El efecto glow dejó de ser una tendencia pasajera para convertirse en una moda que llegó para quedarse. Hoy en día, el cuidado de la piel ya no busca un efecto mate ni completamente de porcelana, sino fresca, jugosa y con una luminosidad natural que resalte tus mejores rasgos.
Impulsado por rutinas virales en redes sociales como TikTok e Instagram, este estilo combina el cuidado de la piel con técnicas de maquillaje que priorizan la luz y la hidratación. La clave está en lograr un equilibrio: un acabado radiante, pero sin exceso.

Y lejos de recargar el rostro de productos, el efecto glow puede construirse paso a paso, desde la preparación de la piel hasta los últimos detalles. ¿El resultado? Un look versátil que funciona tanto de día como de noche, ideal para todo tipo de pieles y que rejuvenece, dando siempre un aspecto radiante.

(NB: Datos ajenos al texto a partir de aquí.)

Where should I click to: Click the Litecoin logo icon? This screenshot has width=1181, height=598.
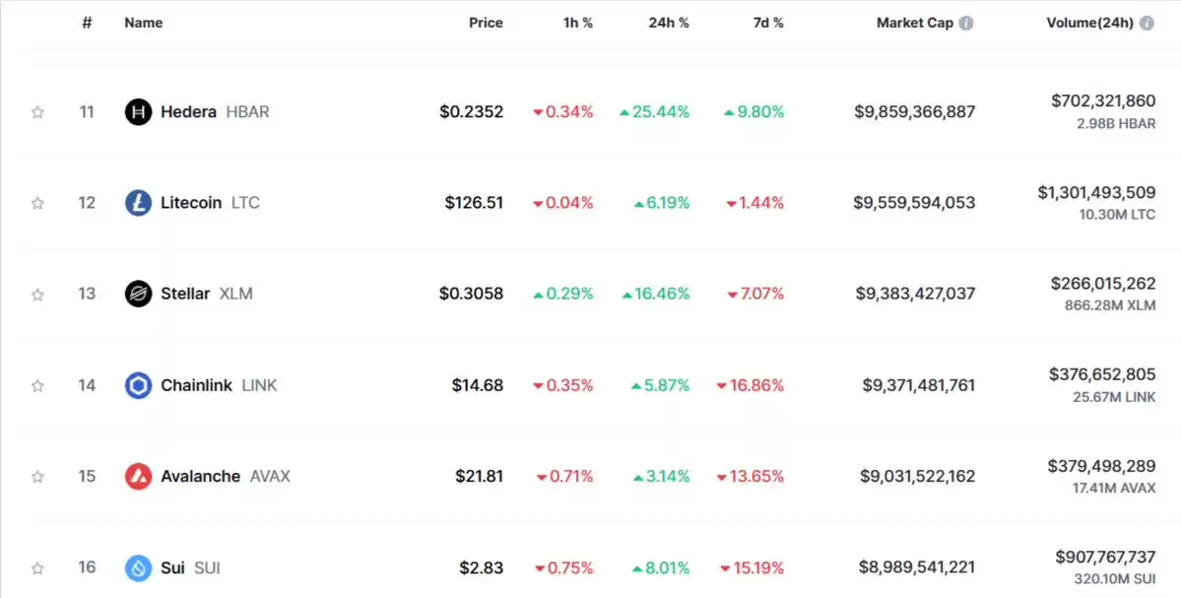pyautogui.click(x=138, y=203)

Crema glow para la piel: ¿Cuál es la técnica?
El secreto para conseguir un glow increíble no está en un solo producto, sino en una combinación estratégica de skincare y maquillaje. Para ello, existe algo llamado crema glow, un paso esencial del cuidado de la piel que consiste en la hidratación de la dermis con sumo cuidado. Los pasos a seguir para conseguir la mejor luminosidad es la siguiente:
1. Preparación de la piel (la base de todo)
Una piel luminosa empieza con hidratación. Usar una crema humectante y, si es posible, un sérum iluminador ayuda a que la piel refleje mejor la luz de forma natural.

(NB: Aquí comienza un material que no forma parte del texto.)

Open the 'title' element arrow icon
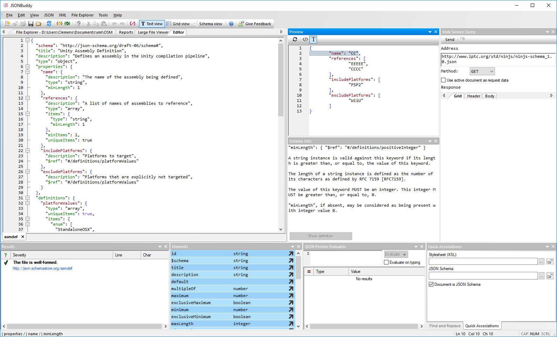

2. Mezclar base con crema iluminadora
En lugar de aplicar una base pesada, se recomienda mezclarla con una crema con brillo o iluminador líquido. Esto genera un acabado más liviano y radiante.

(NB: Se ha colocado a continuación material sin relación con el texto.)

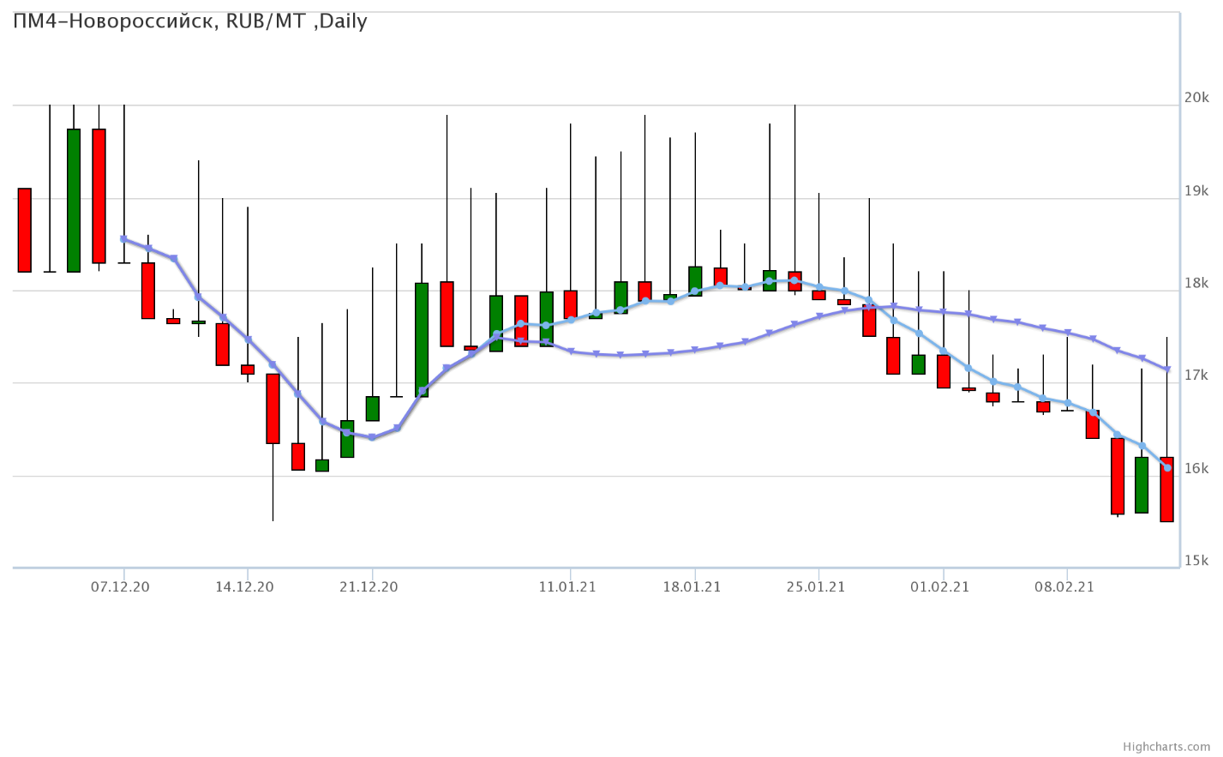Click the 19k price axis label

pyautogui.click(x=1196, y=190)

3. Aplicación en puntos clave
El glow no va en todo el rostro. Se concentra en zonas estratégicas:
- pómulos
- puente de la nariz
- arco de la ceja
- lagrimal
4. Texturas cremosas, no en polvo
Los productos en crema (rubor, iluminador) se integran mejor con la piel y potencian el efecto húmedo. Los polvos, en cambio, tienden a opacar el brillo.

5. Sellado mínimo
Si es necesario, se aplica apenas polvo translúcido en la zona T para controlar el exceso de grasa, sin perder luminosidad en el resto del rostro.
El resultado final es una piel que se ve saludable, luminosa y natural. Más que tapar imperfecciones, esta técnica busca potenciar la luz propia del rostro, logrando un efecto glow elegante y favorecedor que sigue marcando tendencia.